My thought was that, if this interpretation is correct, it would be interesting to see follow-up posts. The rationale for calling security, if feeling miffed or hurt that one was excluded, does seem a bit outlying. Or more than just a bit, whatever. . . . But the OP can clarify her reasoning.

I would feel uncomfortable too, as others have stated, simply because I wouldn't like being the subject of sets of eyes following me. But unless this was a convention of Ex-Parolees Anonymous, I wouldn't have felt unsafe. It would have been just a temporary feeling of discomfort, and I would have recognized it as irrational--stage fright, if you will--and disregarded it and seen these people as human beings.

I definitely would not have called security. Calling security could only make the problem, whatever the problem might be--unwanted attention? lack of feeling safe?--worse. And it seems ungracious to people who were simply standing there. Evidently they weren't making much noise.

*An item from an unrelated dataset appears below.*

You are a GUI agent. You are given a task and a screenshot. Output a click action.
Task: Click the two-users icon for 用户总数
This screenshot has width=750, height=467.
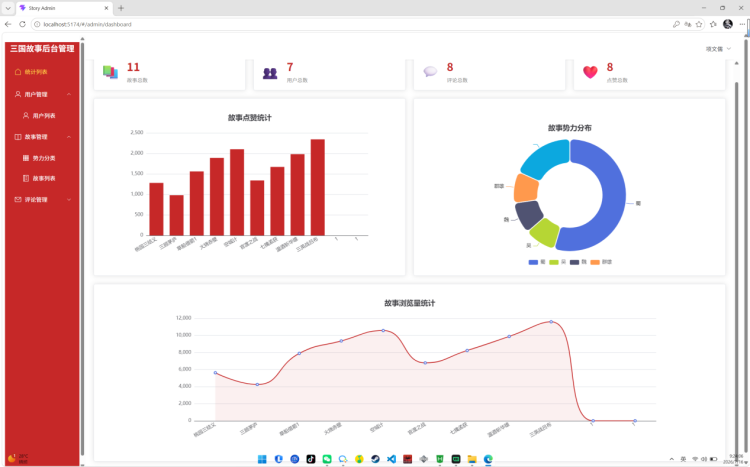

Maybe they shouldn't have congregated there, but people make mistakes, and especially in a group, people do tend to defer judgment to the group. They were at a convention. Minor inconvenience at best, judging by the description and the fact that they weren't noisy.

If the OP was feeling excluded from a convention she was also attending, then she might have joined them. I doubt that the men were deliberately segregating themselves.

But it is the OP's intentions and interpretations, not mine, not other posters', that I don't understand clearly, and perhaps subsequent posts will clarify.

At any rate, no harm done by the OP's choice. We all go through life making very minor misjudgments, and we survive and so do others. This seems to be one of life's many forgettable and inconsequential and trivial missteps of judgment--if it even deserves that category of appraisal.